With the election over, politicans are back in Washington working on the fiscal cliff. The fiscal cliff is a popular term describing the financial situation the federal government will face at the end of the year.

Letting the government go over the fiscal cliff would significantly curb the federal deficit. But if that does happen, tax hikes and automatic spending cuts would kick in, and economist say, that could send the nation into another recession.

One major part of the fiscal cliff is the expiration of Bush-era tax cuts.
Economists say this would mean $2,000 to $3,000 in additional taxes for the average American. And it's not something Nebraskans like to hear.

"I actually think that raising taxes is really not the way to go. I really think everybody needs to look at their budgets and trim. We can't continue to go higher and higher and spend and spend. And for the general public, more taxes, I think everybody's experiencing as much taxes as they could handle, along with grocery prices and gas prices remaining so high," said Michelle Caspersen of Grand Island.

"I think some of those that they're grouping in the category of making more than $200,000 a year are small businesses. They're kind of the backbone of the Nebraska economy, and I think you've got to be really careful about raising their taxes," said Grand Island resident Steve Barger.

Higher taxes and higher prices has small business owners worried. Caspersen owns Garage Mall, a Grand Island consignment shop, along with Diane Wiese and several other women.

"We can't continue to sell used consigned merchandise at a fair price to the public if we can't get the building at a reasonable price," said Wiese.

Instead, some are suggesting that the government cut down spending on things like private jets, instead of important programs.

"We need to talk about the small dollars. Small dollars add up to big dollars in the end, and I think there are some places in the government that are being abused," Caspersen said.
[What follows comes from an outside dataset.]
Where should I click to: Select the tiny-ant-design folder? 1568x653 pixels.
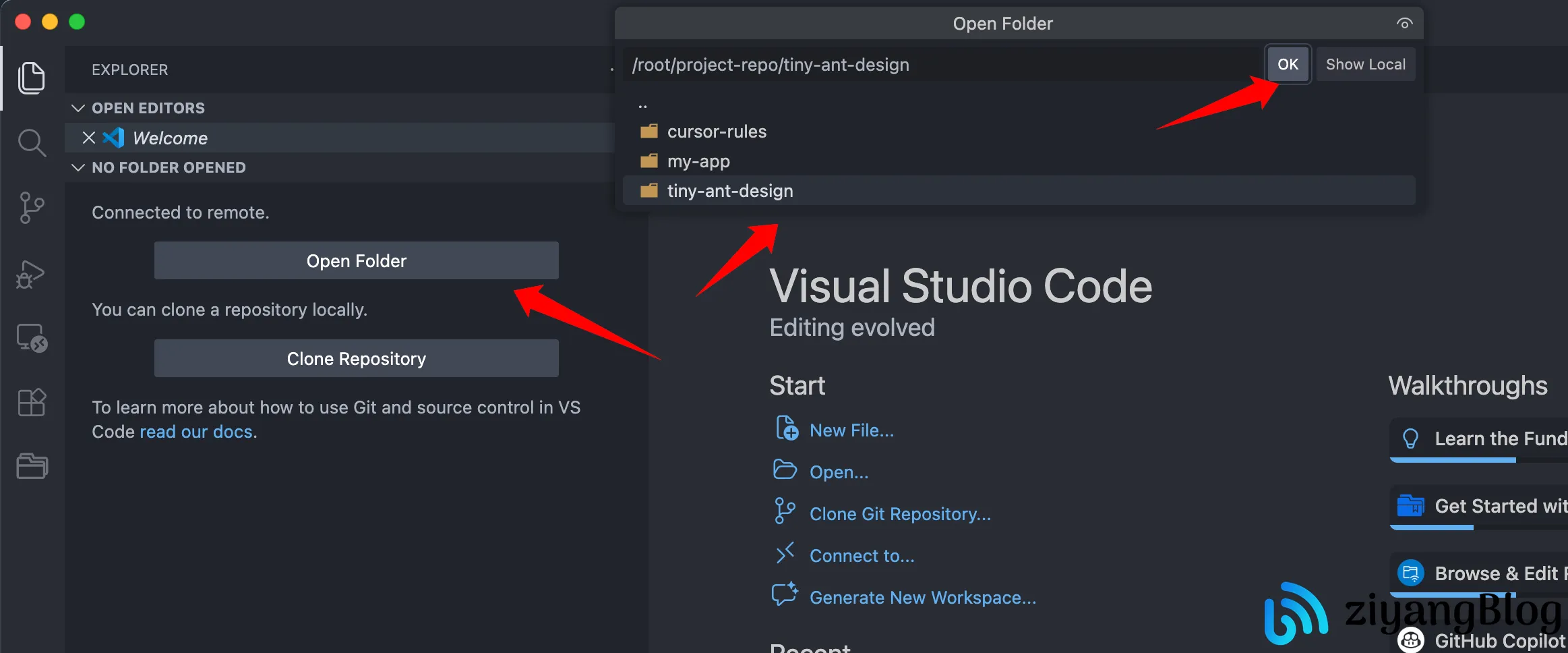(x=729, y=191)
And while many Nebraskans think there's still a gridlock in Washington, they said they believe their elected officials can come together to avoid the fiscal cliff.

"Everybody's watching, and I think they may all disagree on how to do it, but in the end they all want the same thing in avoiding the fiscal cliff," said Grand Island resident Anne Buettner.

"I think they can but both sides are going to have to compromise," added Barger.

Cuts to defense spending and medicare are among the other planned actions. If the fiscal cliff is not avoided, the Congressional Budget Office has said that millions of Americans will lose their jobs.